Answer with the exact lines of the following material from the one containing "Given: Click the Validate button" through the one containing "The width and", both end lines included.

*** Data listing Section Begins ***

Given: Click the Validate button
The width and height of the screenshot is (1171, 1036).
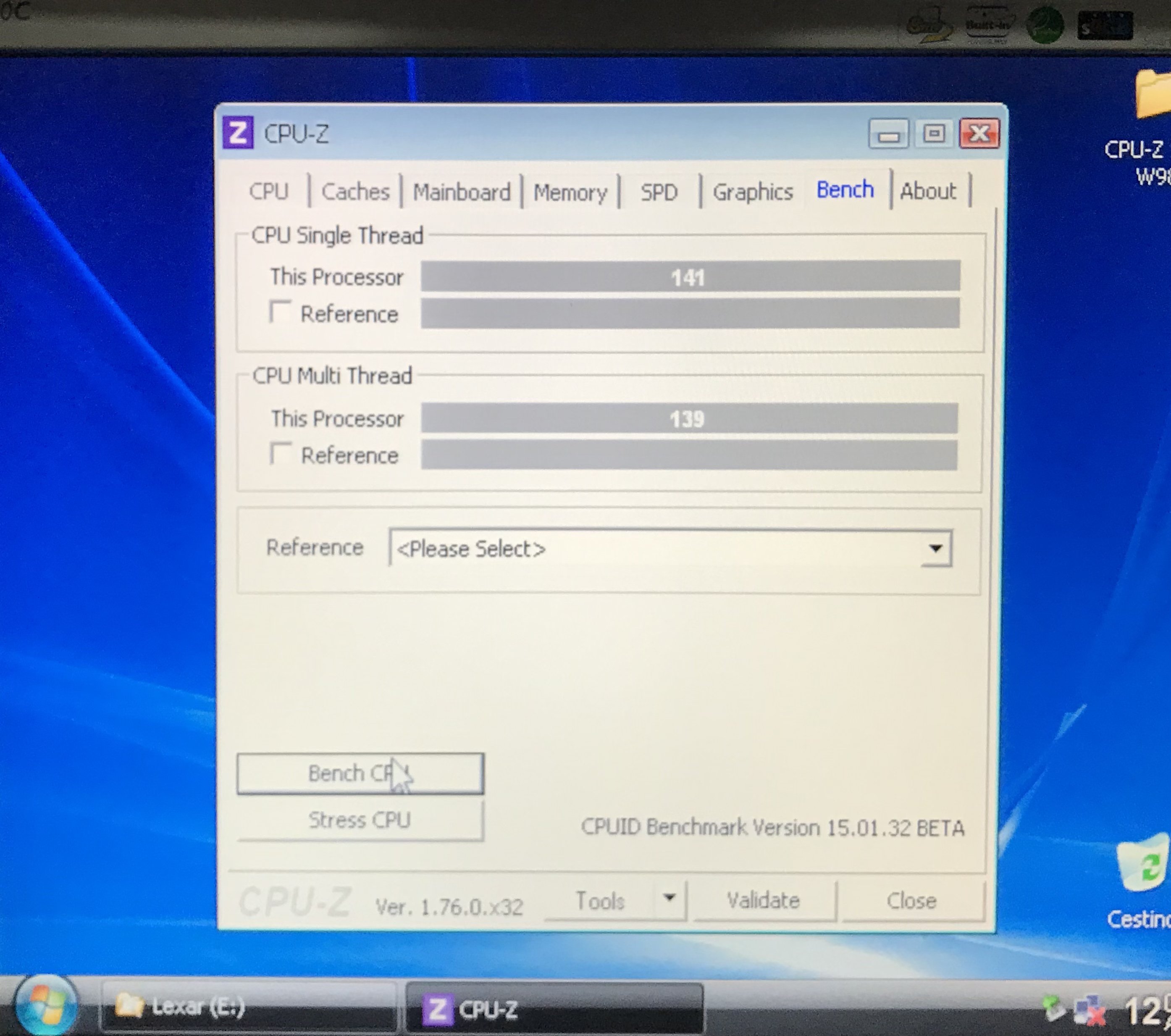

*** Data listing Section Ends ***
*** Data listing Section Begins ***

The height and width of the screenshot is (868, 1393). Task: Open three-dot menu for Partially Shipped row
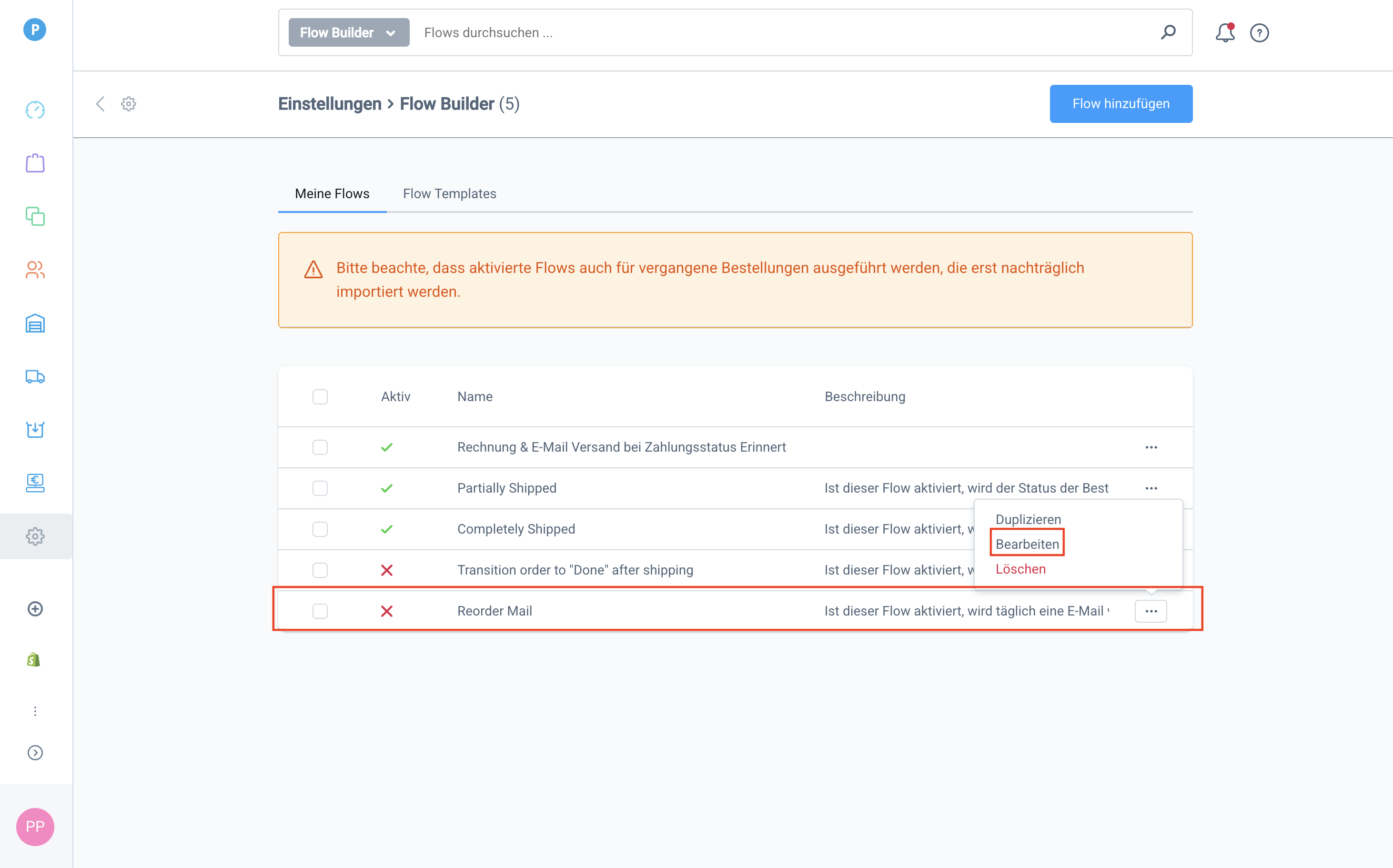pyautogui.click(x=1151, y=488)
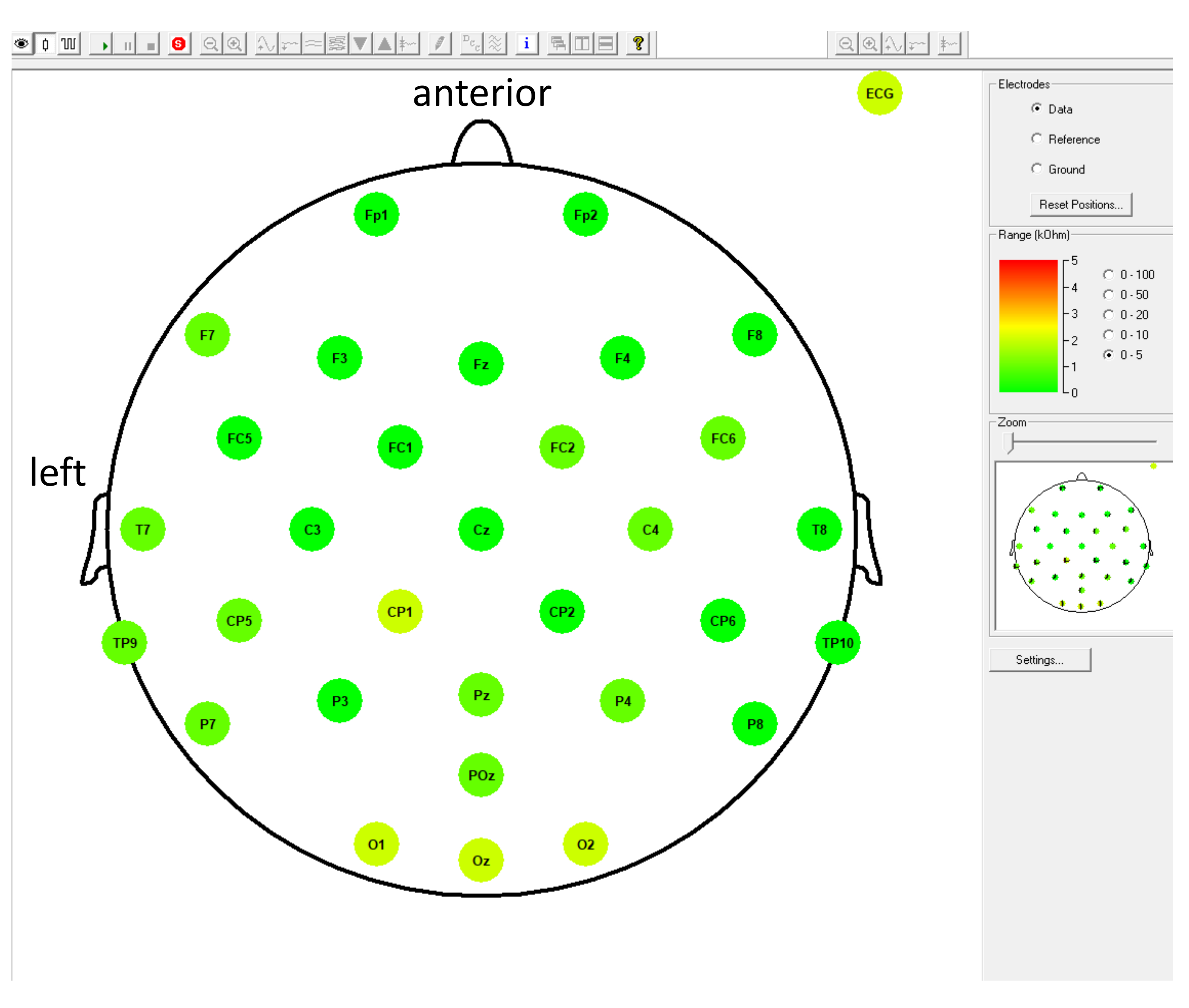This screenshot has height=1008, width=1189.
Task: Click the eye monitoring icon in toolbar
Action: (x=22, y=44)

*** Data listing Section Ends ***
*** Data listing Section Begins ***

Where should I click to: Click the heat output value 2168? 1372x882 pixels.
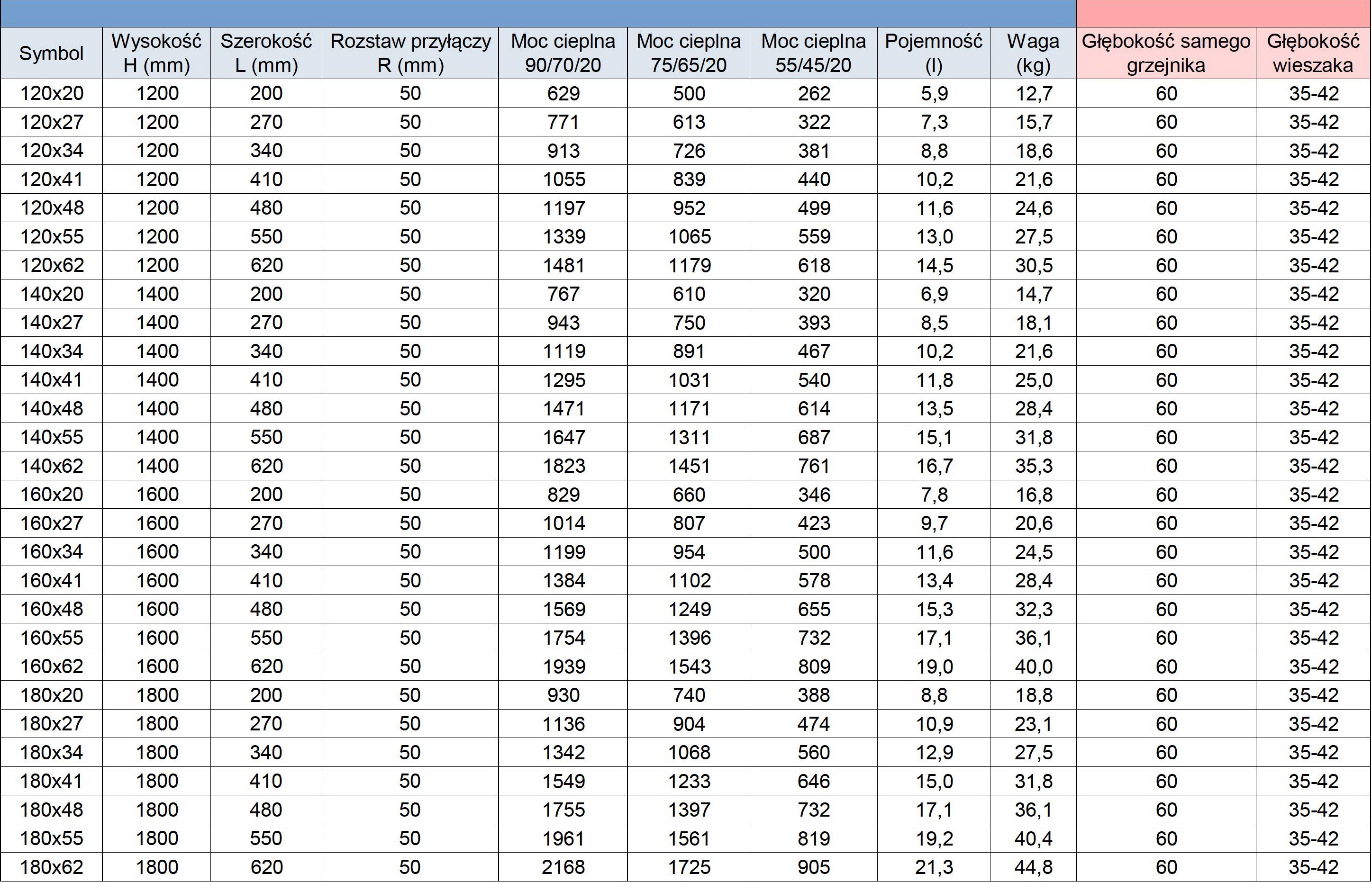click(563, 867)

*** Data listing Section Ends ***

## Task result
Given: Click the Validate button
The width and height of the screenshot is (1171, 1036).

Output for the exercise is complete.